Welt am Sonntag, 24.09.2023
Das Münchner Museum Brandhorst und ein Balenciaga Store: Diese beiden Orte wählt Ernst-Wilhelm Händler für ein Treffen mit Richard Kämmerlings für die Welt am Sonntag. Dass das Treffen vor dem im Museum ausgestellten Lepanto-Zyklus von Cy Twombly stattfindet und damit ganz im Zeichen der Kunst steht, ist kein Zufall, wenn man das Sujet von Händlers aktuellem Roman »Der absolute Feind« mitbedenkt: die Konkurrenz von Gegenwartsliteratur und Gegenwartskunst. Während die Kunst die Forderung Rimbauds nach absoluter Modernität auch heute noch erfülle, werden diese „Möglichkeiten“ in der Literatur „nicht wahrgenommen“, wodurch diese hinter die Kunst zurückfalle.

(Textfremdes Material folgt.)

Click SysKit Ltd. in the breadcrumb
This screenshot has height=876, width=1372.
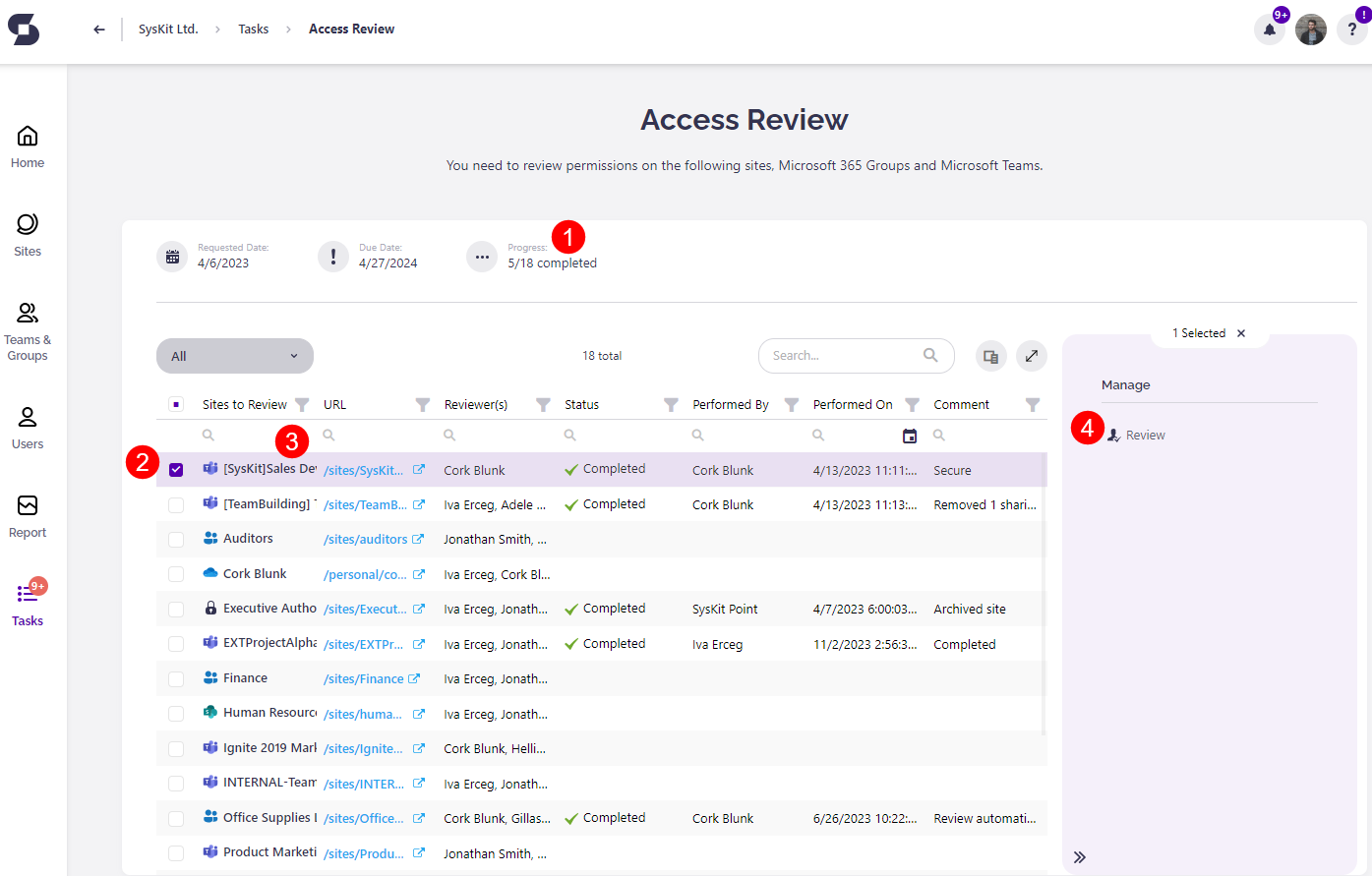click(x=167, y=29)
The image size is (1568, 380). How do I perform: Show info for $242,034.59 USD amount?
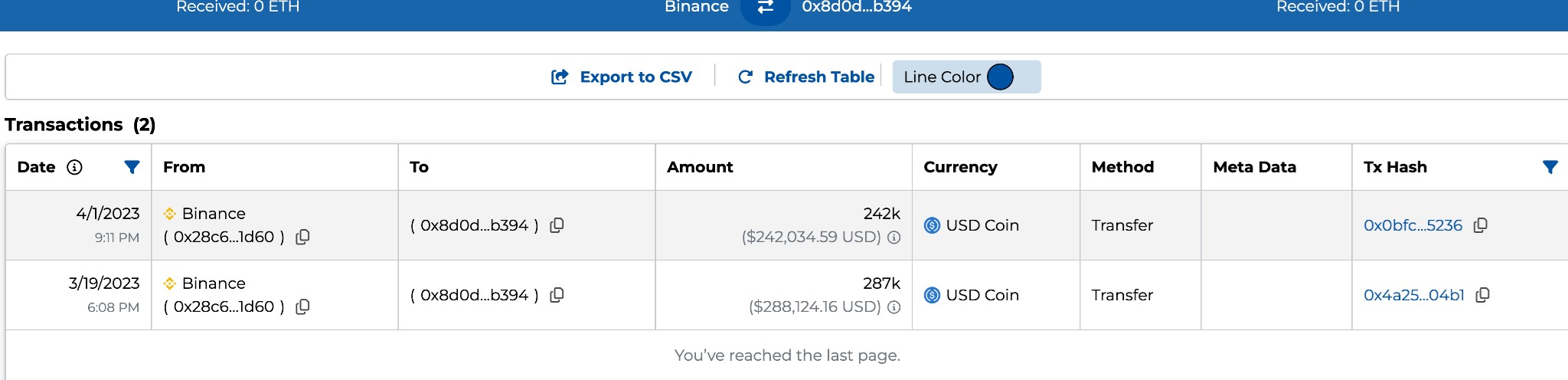click(x=893, y=238)

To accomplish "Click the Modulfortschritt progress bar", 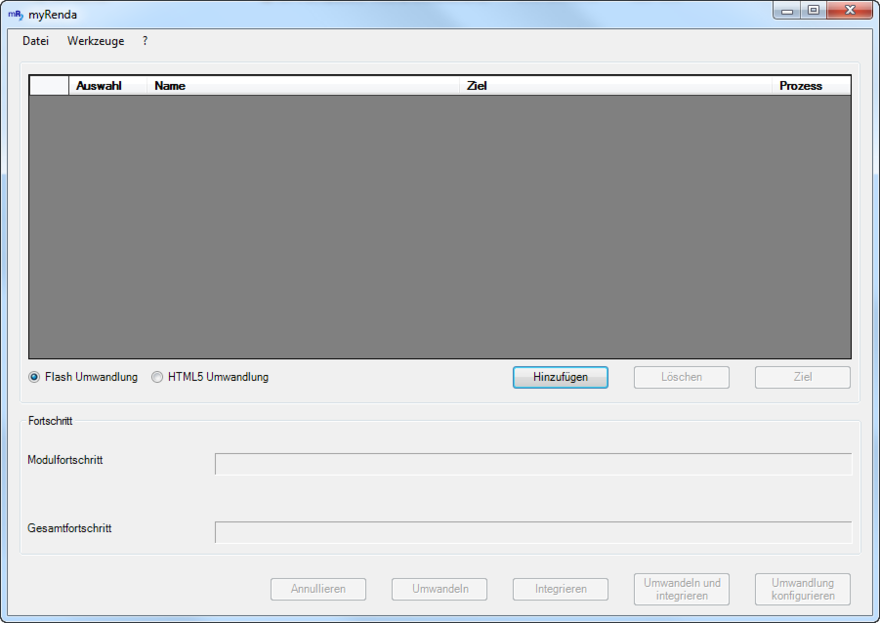I will point(533,464).
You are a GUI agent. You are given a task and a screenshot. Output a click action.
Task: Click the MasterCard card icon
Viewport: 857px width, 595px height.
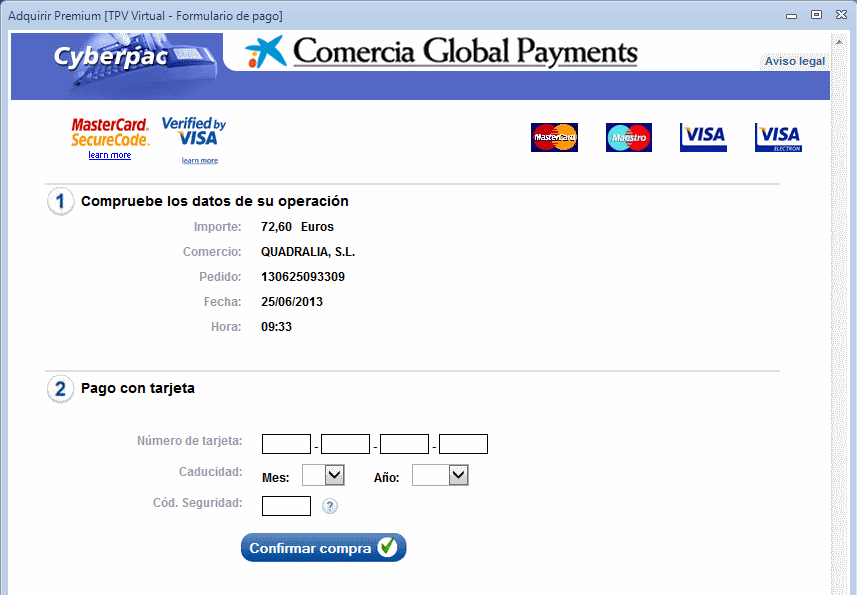554,137
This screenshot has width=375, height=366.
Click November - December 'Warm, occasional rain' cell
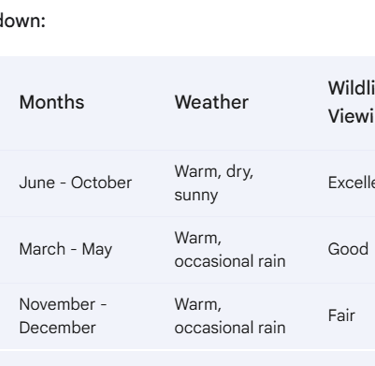point(230,316)
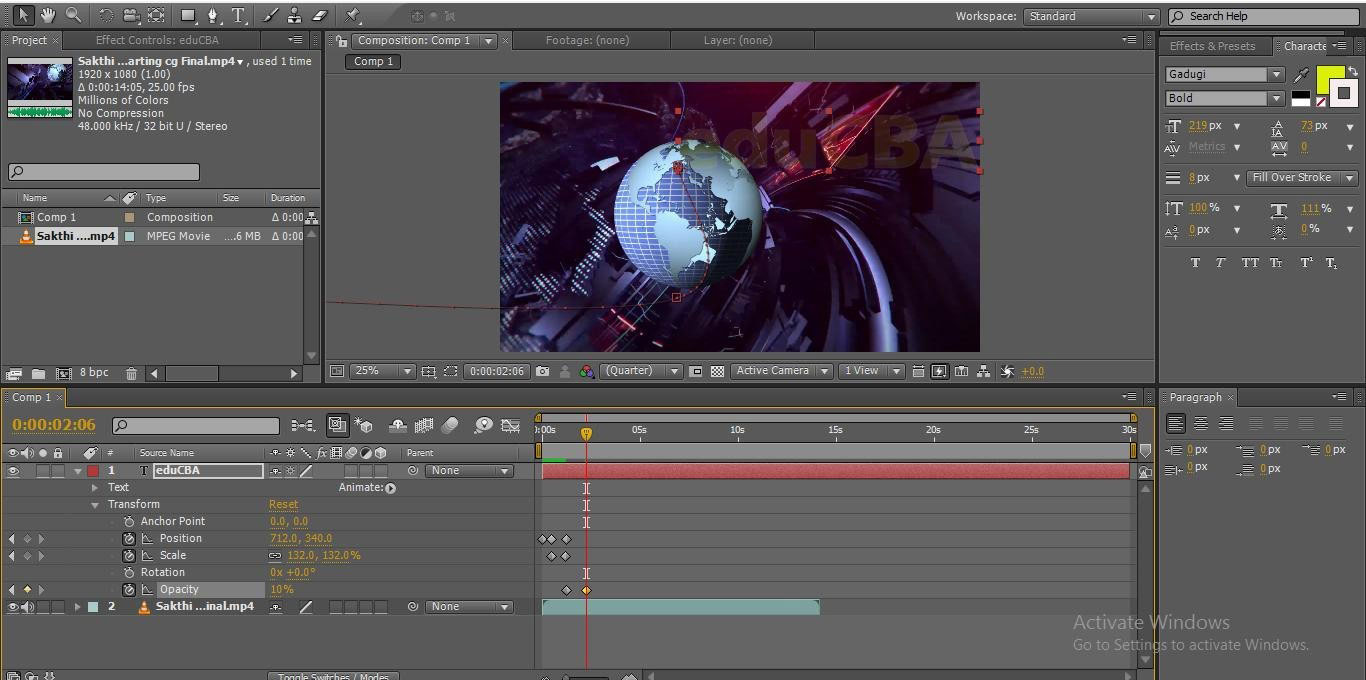Select the Puppet Pin tool
Viewport: 1366px width, 680px height.
pos(352,15)
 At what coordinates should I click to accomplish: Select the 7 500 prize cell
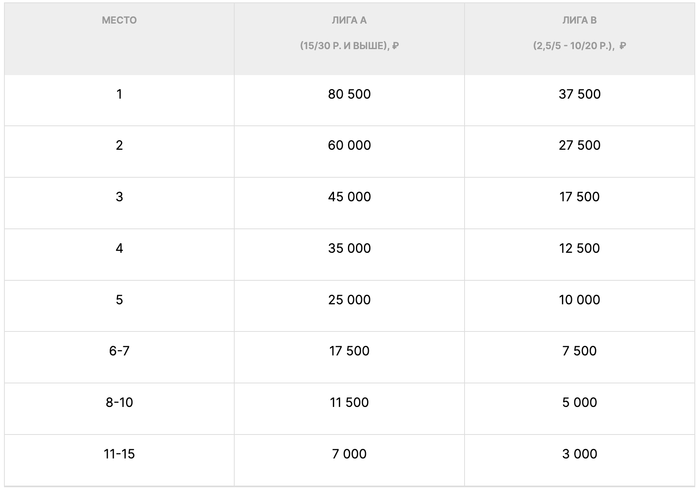click(x=580, y=351)
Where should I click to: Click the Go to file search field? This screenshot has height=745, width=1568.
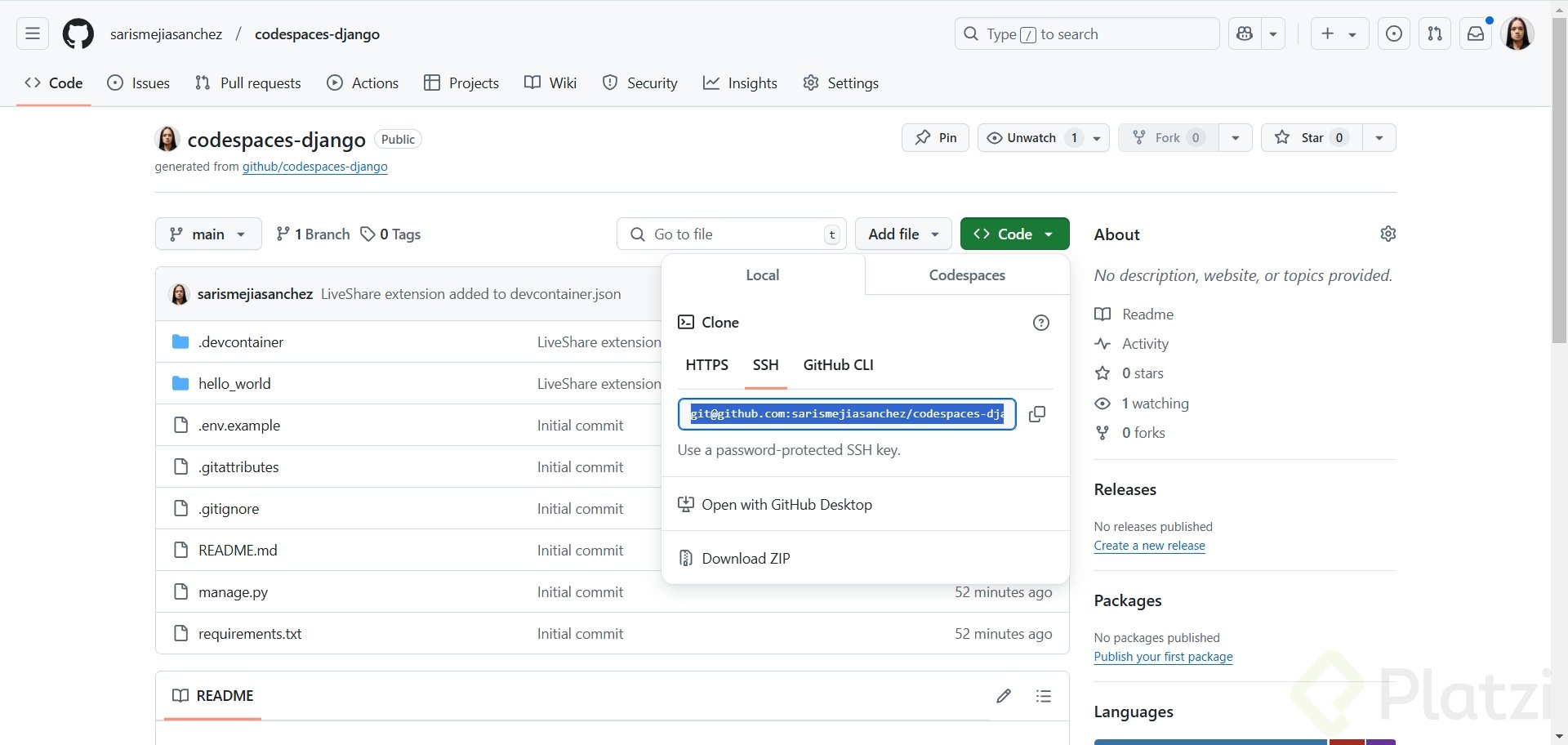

Die „moderne Inkarnation des klassischen gelehrten Dichters“ sieht Kämmerlings in Ernst-Wilhelm Händler. Bezogen auf die Gegenwart bedeute das eine Erweiterung der Gelehrtenperspektive um die Sphäre der Ökonomie. Dementsprechend sind die Hotspots des internationalen Kunstmarkts die Handlungsorte von Händlers Roman. Und auch der zweite Treffpunkt von Kämmerlings und Händler fügt sich ein: „Sehr nah an der Kunst“ sei die Mode im Zusammenspiel aus Design und Umsatz bei Balenciaga. Hier treffen „die Pole des Ernst-Wilhelm Händler wieder zusammen: Geist und Geld, zeitlose Schönheit und radikale Gegenwart, reine Vernunft und Reingewinn“.